While Fitzgerald draws inspiration from science, she herself has written of the danger for an artist of being in thrall to the "seductive" images thrown up by contemporary research. She aims to probe deeper, to examine and give visual expression to some of the underlying dilemmas engendered by science.

The Last Frontier, a piece exhibited in the Royal Hibernian Academy gallery in 2000, encapsulates this more conceptual stance. It consists of a series of petri dishes containing images and objects, including apple seeds (which link scientific progress to the Tree of Knowledge metaphor) and a detail from Joseph Derby's intriguing 18th- century painting, An Experiment on a Bird in the Air Pump.

This painting depicts a tableau of onlookers watching - with varying degrees of interest or alarm - as a travelling scientist slowly starves a cockatoo of oxygen in order to demonstrate the effects of a vacuum. The work has been interpreted as an effort to capture the varied responses of society to the advent of the scientific and industrial revolution.
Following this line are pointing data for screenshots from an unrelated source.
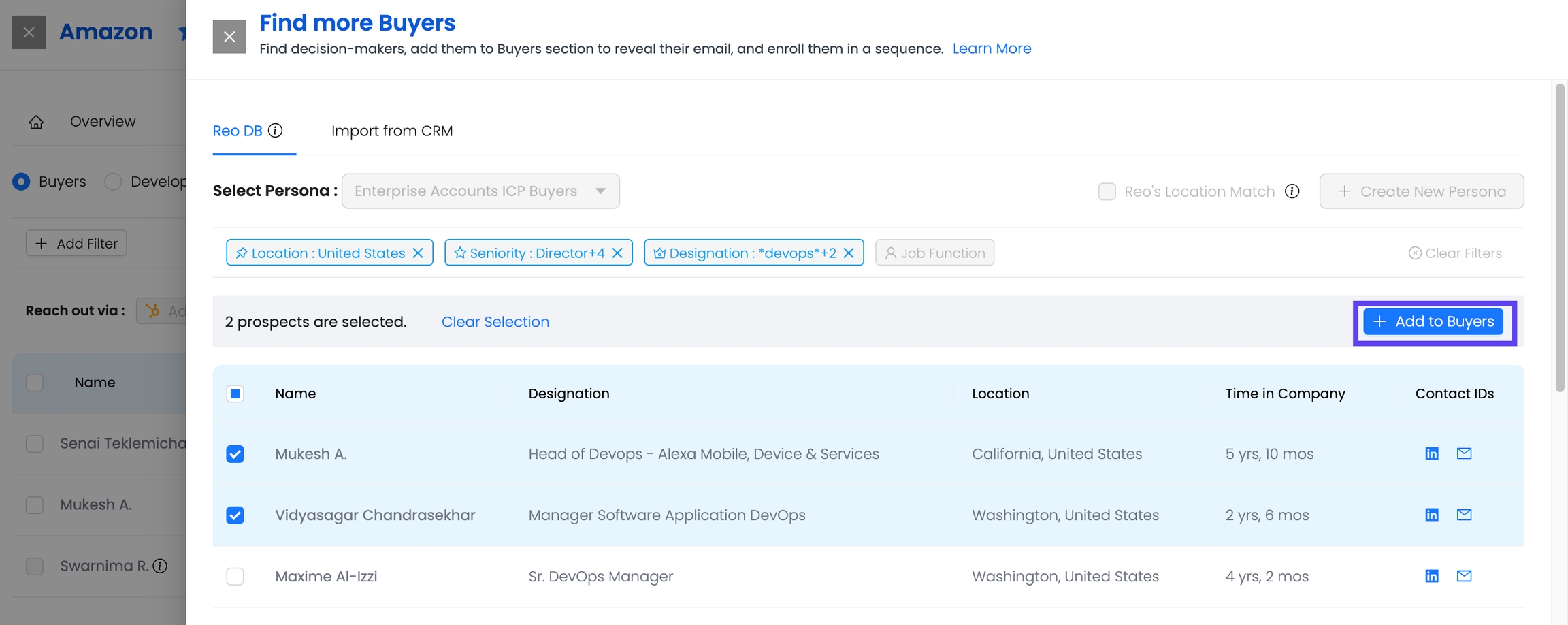This screenshot has height=625, width=1568.
Task: Open Mukesh A.'s LinkedIn profile icon
Action: (x=1431, y=453)
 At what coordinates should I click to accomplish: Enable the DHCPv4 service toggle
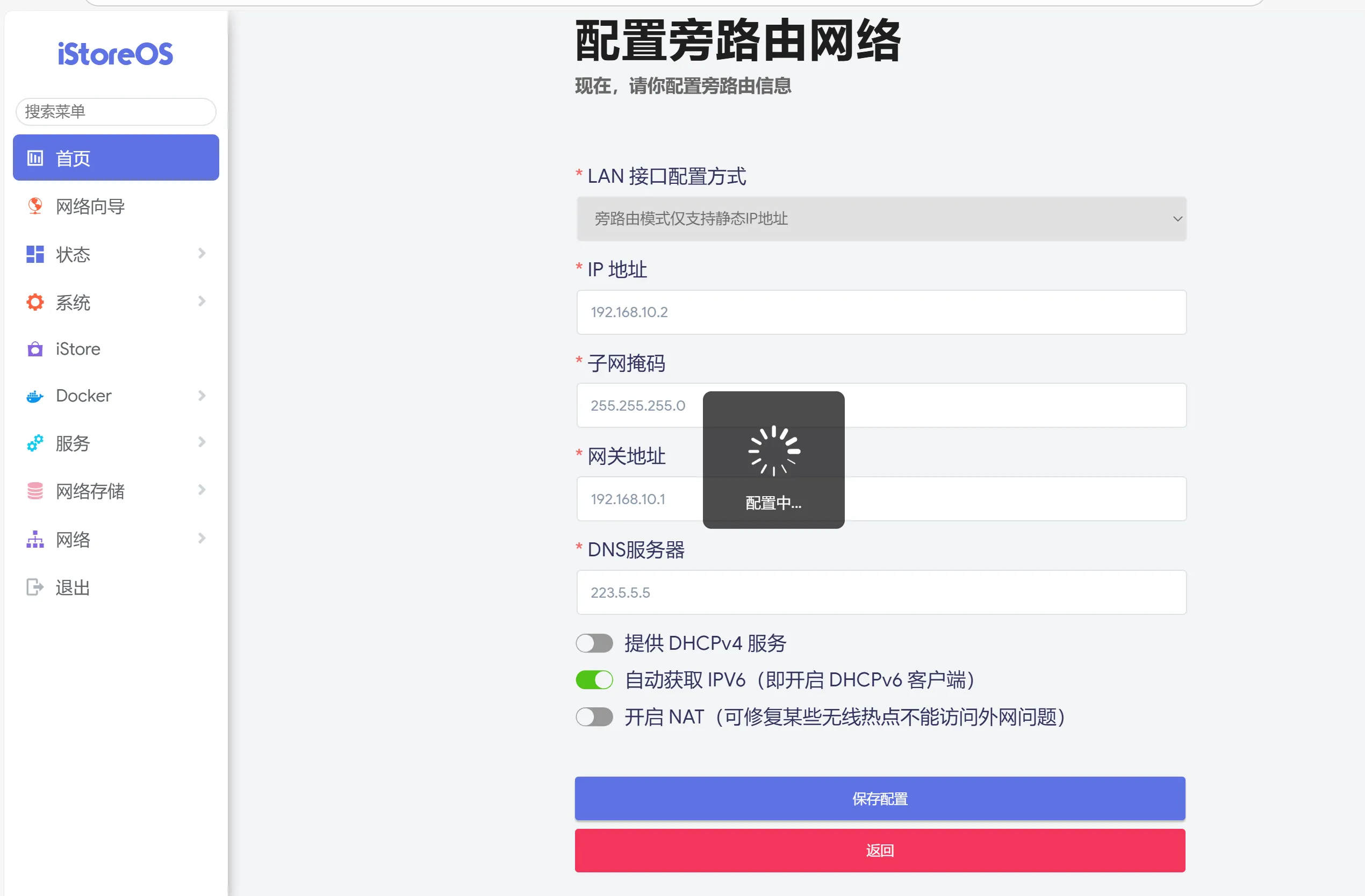[594, 643]
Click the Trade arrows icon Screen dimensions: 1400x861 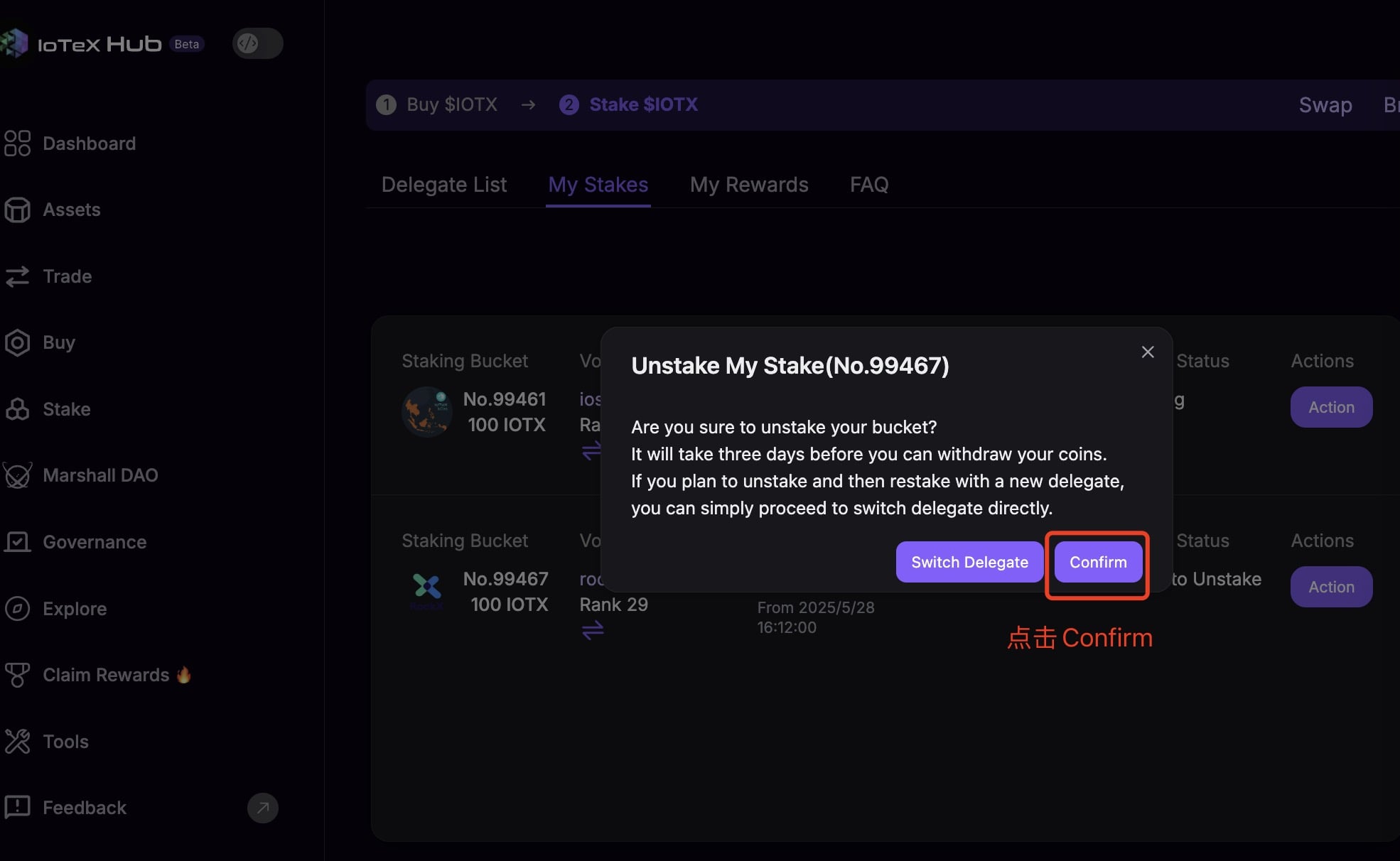tap(17, 276)
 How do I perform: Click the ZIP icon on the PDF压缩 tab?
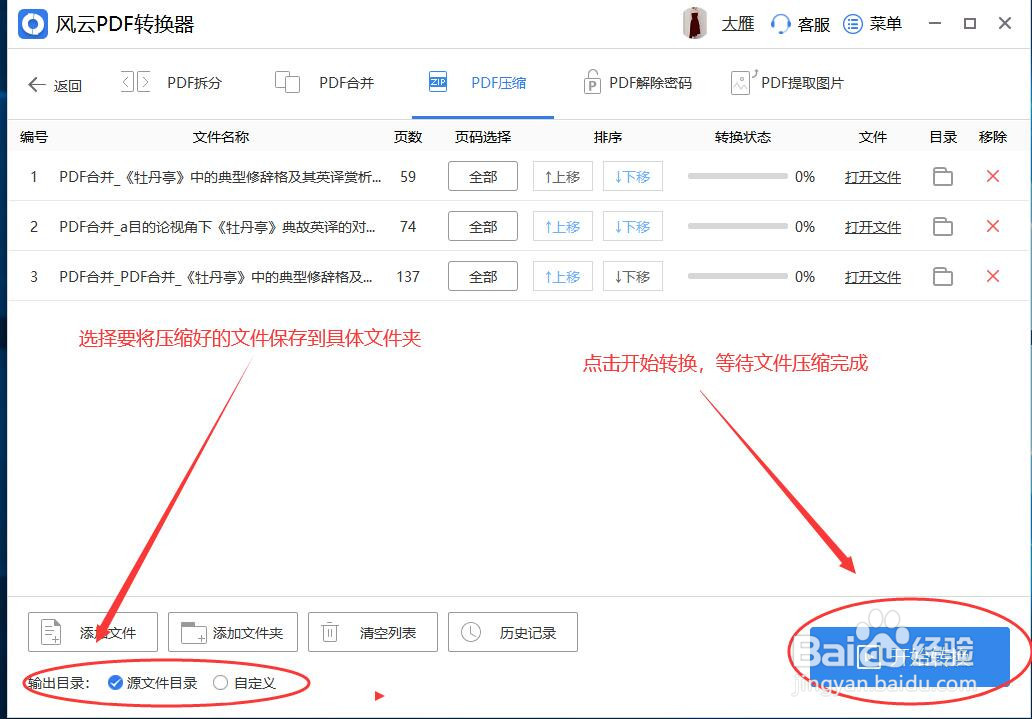coord(437,82)
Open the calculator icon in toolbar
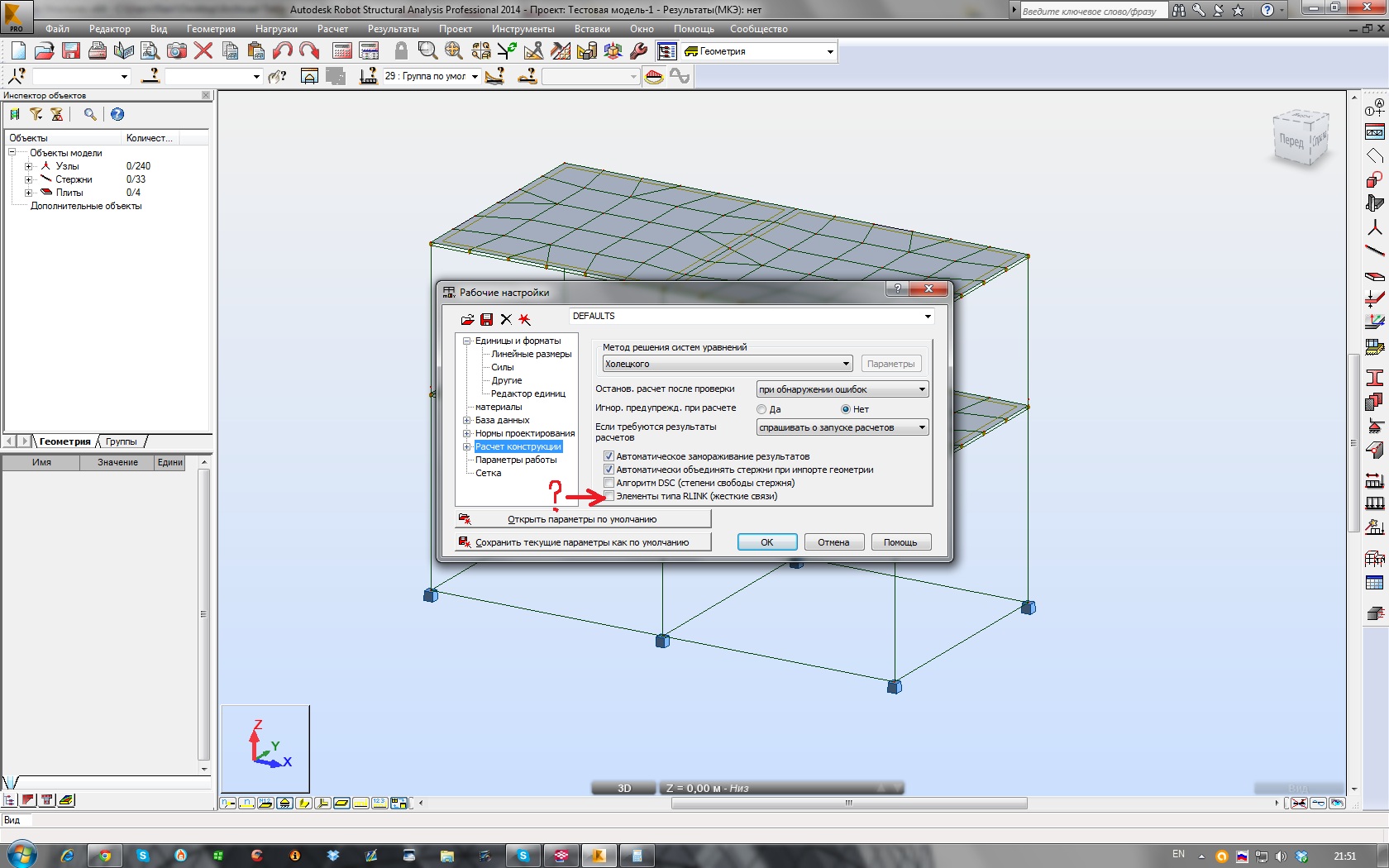This screenshot has height=868, width=1389. point(342,51)
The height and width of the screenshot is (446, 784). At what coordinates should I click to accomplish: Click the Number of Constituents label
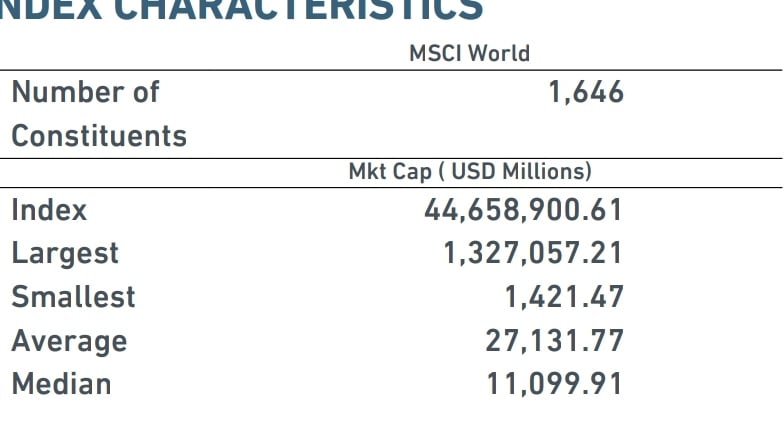[x=99, y=114]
Fitzgerald identifies her own position with that of one of the onlookers. "This girl is just looking on, not quite deciding; I suppose close to where I am," she says.

Although influenced by ecologically concerned artists such as Celia Hesse- Honneger and Mark Dion, Fitzgerald has not adopted an explicitly condemnatory (or celebratory) position with respect to scientific research. Yet she doubts the value of the Frankenstein metaphor, which has been widely deployed as shorthand for expressing revulsion at biologists' manipulations of life.

"It interests me, but I don't think you can go much beyond it really," she says. "I want the debate to be a bit more opened up. My going back to a laboratory - I actually think that allows a discourse to happen. I'll be able to go in and bring information out."

Her work can provide an oblique commentary on areas of scientific debate. For example, Unwanted Genes, a delicate, DNA-like spiral assembled from weeds, wild flowers, twigs and copper wire, offers a critique of the language of molecular biology, while also highlighting its conceptual shortcomings.

"Scientists often talk about splicing and editing and cutting and pasting of code. Around 2000 they were talking a lot about junk DNA as if there was no function or quality to it that we should preserve. I just thought there was a slight arrogance there. I just thought we're being a bit hasty," she says.

That suspicion has since been borne out. Although the function of many non-coding DNA sequences remains elusive, there is growing evidence that so-called "junk DNA" plays an important role in genetic regulation.